> _Activity_
Identify each line in the records below that contains the word "computer", and copy it.

> _Given data_
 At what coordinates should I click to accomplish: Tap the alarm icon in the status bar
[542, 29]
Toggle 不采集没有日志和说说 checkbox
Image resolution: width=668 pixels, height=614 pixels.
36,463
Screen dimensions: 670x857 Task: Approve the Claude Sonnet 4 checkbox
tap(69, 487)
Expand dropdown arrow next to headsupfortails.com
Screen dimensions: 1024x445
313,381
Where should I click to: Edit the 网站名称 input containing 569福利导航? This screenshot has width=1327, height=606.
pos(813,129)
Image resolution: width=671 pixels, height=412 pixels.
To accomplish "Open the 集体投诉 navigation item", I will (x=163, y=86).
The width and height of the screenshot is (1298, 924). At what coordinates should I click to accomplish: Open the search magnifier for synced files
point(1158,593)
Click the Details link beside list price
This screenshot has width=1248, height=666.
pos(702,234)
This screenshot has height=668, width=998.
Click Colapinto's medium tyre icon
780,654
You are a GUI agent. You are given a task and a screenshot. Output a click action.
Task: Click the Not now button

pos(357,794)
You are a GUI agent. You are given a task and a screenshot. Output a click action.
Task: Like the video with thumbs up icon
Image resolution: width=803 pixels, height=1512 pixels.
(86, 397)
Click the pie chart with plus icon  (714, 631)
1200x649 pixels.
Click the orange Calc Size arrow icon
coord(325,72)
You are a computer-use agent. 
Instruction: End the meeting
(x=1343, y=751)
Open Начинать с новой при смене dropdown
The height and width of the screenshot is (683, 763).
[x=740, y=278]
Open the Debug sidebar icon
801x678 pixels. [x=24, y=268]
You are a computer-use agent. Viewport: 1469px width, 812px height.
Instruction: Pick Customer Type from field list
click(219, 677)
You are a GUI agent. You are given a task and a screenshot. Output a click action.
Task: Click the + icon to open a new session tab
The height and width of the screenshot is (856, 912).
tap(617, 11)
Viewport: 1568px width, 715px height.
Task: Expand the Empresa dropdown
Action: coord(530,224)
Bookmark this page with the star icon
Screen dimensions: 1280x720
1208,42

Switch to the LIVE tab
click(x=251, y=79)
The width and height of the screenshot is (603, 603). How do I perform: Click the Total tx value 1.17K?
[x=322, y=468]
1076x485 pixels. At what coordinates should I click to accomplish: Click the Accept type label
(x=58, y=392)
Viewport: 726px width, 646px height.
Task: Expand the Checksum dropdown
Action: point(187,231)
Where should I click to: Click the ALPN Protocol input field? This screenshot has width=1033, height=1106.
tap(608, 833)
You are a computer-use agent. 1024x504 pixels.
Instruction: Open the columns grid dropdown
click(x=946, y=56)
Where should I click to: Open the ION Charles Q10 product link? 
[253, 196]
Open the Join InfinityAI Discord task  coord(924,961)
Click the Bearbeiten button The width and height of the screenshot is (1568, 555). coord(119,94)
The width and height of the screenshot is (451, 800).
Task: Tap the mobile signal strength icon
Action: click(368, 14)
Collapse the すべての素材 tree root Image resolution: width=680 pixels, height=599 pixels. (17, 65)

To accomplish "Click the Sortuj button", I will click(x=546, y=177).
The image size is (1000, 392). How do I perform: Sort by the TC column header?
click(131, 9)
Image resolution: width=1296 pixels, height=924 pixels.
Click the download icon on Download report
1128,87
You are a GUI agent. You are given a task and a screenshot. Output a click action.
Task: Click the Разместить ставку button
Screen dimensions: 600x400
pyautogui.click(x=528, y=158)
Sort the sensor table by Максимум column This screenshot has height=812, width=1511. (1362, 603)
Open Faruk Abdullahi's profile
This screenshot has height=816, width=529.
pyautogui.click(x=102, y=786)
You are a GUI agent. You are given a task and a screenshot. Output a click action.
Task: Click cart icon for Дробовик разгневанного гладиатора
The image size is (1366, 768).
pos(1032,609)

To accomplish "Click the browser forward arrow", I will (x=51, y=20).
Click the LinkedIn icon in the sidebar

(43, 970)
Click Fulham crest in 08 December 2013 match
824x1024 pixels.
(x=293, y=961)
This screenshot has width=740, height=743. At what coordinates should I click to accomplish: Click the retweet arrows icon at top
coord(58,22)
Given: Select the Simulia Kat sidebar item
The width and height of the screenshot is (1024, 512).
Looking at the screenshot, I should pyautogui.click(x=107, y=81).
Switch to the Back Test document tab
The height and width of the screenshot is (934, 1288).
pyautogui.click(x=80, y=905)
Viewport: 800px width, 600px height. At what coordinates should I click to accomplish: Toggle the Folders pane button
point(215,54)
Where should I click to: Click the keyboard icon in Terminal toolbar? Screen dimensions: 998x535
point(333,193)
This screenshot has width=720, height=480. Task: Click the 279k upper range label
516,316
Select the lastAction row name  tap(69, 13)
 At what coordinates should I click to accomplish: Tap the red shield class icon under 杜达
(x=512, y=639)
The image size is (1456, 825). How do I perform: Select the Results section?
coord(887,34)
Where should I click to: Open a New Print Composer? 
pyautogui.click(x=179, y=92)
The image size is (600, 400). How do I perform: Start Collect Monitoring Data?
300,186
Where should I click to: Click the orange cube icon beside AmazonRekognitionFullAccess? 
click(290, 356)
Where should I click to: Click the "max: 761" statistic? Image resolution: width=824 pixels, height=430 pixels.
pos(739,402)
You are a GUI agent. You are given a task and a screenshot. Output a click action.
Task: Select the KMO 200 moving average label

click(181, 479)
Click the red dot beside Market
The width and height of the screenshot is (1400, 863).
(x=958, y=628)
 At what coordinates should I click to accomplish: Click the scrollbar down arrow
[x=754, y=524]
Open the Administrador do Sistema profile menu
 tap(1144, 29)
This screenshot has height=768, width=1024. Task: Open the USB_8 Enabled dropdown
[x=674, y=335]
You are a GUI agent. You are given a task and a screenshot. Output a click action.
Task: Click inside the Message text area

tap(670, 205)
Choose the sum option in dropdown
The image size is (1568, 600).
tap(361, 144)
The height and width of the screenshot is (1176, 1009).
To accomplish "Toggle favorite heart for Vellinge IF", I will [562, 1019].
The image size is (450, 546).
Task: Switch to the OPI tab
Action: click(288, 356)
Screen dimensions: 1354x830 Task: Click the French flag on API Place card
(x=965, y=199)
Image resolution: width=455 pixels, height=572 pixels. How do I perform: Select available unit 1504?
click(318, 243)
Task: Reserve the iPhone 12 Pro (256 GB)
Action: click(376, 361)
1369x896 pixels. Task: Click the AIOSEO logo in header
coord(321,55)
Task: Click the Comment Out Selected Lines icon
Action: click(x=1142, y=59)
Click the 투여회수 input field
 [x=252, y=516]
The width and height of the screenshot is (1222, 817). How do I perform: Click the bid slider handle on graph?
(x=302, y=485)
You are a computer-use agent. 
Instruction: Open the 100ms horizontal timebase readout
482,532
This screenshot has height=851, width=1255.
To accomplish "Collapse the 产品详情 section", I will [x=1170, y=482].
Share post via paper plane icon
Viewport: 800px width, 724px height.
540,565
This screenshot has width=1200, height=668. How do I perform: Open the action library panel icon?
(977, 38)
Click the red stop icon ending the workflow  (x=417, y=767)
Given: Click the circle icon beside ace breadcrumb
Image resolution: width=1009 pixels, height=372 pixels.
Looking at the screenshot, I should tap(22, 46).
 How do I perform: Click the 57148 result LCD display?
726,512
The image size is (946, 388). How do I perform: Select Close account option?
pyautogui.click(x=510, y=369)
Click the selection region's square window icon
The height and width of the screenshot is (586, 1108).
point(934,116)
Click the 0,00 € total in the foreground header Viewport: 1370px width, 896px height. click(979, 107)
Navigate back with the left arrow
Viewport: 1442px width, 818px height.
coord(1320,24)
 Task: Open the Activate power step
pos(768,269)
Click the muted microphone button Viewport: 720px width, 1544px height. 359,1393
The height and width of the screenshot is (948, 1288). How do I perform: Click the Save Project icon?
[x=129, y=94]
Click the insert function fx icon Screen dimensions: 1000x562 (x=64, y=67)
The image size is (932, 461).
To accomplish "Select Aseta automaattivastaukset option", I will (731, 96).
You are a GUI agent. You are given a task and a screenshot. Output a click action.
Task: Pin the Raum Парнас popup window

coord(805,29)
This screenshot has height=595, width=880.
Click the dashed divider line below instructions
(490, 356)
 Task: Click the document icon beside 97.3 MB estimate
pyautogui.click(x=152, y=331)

> _Answer to this problem_
You are a computer-use agent. 
You are a computer-use agent. Viewport: 1469px width, 812px height.
You are a computer-use agent. 1024x504 pixels.
You are a computer-use agent. 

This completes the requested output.